La irresponsabilidad mata; y en Hunter estuvo a un paso

Rojas ha estado cerca de pasar un fin de año llorando muertes evitables. Cerca, muy cerca, debido a la irresponsabilidad de algunas personas. Y si ese altísimo riesgo no se convirtió en catástrofe fue, como dijo el Jefe de Bomberos de Inés Indart, Sergio Bellone, "porque Dios nos iluminó como casi siempre hace".

La cuestión es que varias personas de nuestro medio decidieron, en medio de las graves inundaciones que se viven en toda la región, salir a navegar en kayak por el río desbordado, una aventura que terminó de la manera que más probabilidades tenía de suceder: con naufragios, caída de personas al agua y una de ellas (un bombero) que permaneció "desaparecido" en la fuerte correntada, en una noche con visibilidad cero, durante unos veinte minutos. Finalmente, por fortuna (no por otra cosa), pudo salir del río por sus propios medios y con la ayuda de colegas.

La cuestión es, entonces, cómo actuar para evitar que estas situaciones se produzcan. El escritor y político británico Edmund Burke escribió en sus "Reflexiones sobre la revolución francesa" que "el primer derecho del hombre en una sociedad civilizada es el de estar protegido contra las consecuencias de su propia necedad." Y sí: es la sociedad la que debe proteger a sus miembros, aún de "las consecuencias de su propia necedad"; y debe hacerlo utilizando su herramienta organizativa más importante, que es el Estado.

Pedirle responsabilidad al irresponsable; exigir que sea consciente el inconsciente, se parece más a una queja vana que a un modo eficaz de operar sobre la realidad. El estado, que es el principal responsable de que la necedad del vecino no termine perjudicándolo a él mismo y a otros (como estuvo a punto de suceder en el puente de Hunter), no puede limitarse a "recomendar" a la gente que no se acerque al río cuando está en las condiciones en que estaba el viernes: debe crear las herramientas legales que le permitan encauzar las conductas para que no se desvíen hacia derroteros peligrosos, y sancionar a quienes por irresponsabilidad o cualquier otro motivo no debidamente justificado pongan en riesgo su propia vida o la de los demás.

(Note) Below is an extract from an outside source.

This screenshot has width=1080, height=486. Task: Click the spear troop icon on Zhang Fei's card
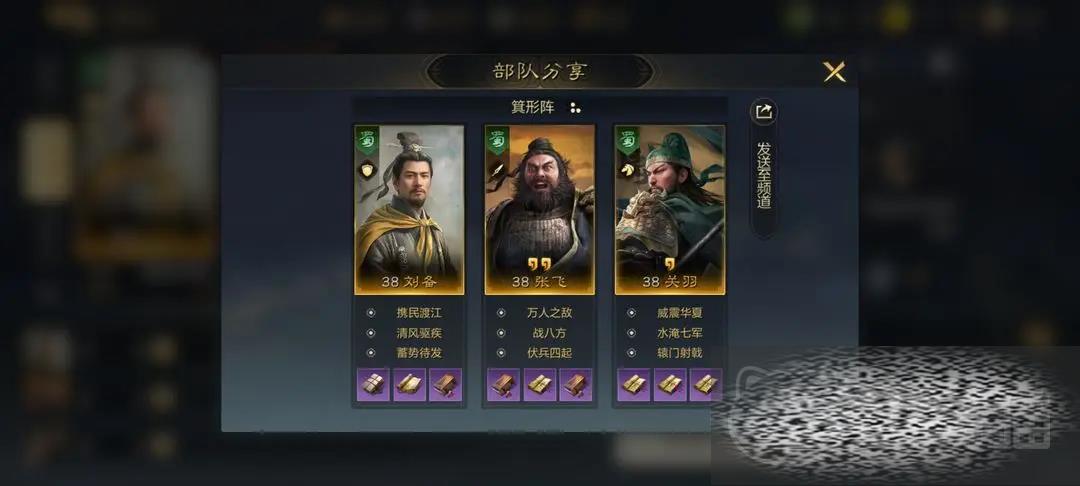(x=497, y=169)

Alguien podría señalar que la frustrada travesía en kayak, abortada por un naufragio y un encallamiento, provocó la pérdida de la lancha de Bomberos. Esto es verdad: la entidad tenía una embarcación, y hoy no la tiene, habiéndola perdido en el operativo de rescate de personas que se encontraban en el río a causa únicamente de su irresponsabilidad.

Desde El Portal de Rojas, por el contrario, preferimos sentir el alivio de que tanto los irresponsables como los bomberos que cayeron al agua durante el rescate, y sobre todo el que fue arrastrado por la correntada y estuvo veinte minutos "desaparecido" mientras se temía por su vida, hoy puedan estar leyendo estas líneas y manifestando su acuerdo o desacuerdo con ellas. Vivos. Podrían no estarlo.

El bombero arrastrado por la correntada salvó su vida, posiblemente, a causa de su gran experiencia y conocimiento sobre cómo actuar en tal circunstancia. Pero no puede obviarse que aún así, las probabilidades de que se hubiera golpeado al pasar por debajo del puente y hubiera terminado ahogado fueron muy altas. Toda la experiencia del mundo no garantiza la supervivencia en situaciones como la que le tocó enfrentar.

Es obvio que nadie, y mucho menos una persona irresponsable, podría prever todas las derivaciones posibles de una conducta tal como la de salir a navegar por un río desbocado, con corrientes variables e impredecibles, con obstáculos impensados y hasta objetos de cualquier tamaño arrastrados por la correntada. Es más: el sujeto inconsciente seguramente está convencido de que las cosas ocurrirán como él las imaginó, y no como las leyes naturales han dispuesto.

Justamente por eso, y en concordancia con lo escrito por Burke, "para proteger al inconsciente de su propia necedad" es necesario que el Estado legisle, prohiba las conductas como las asumidas por quienes realizaron esta travesía, y sancione a los infractores. Porque es posible, y ojalá nos equivoquemos, que la próxima vez no tengamos tanta suerte y haya gente que no pueda levantar la copa en su siguiente Fin de Año.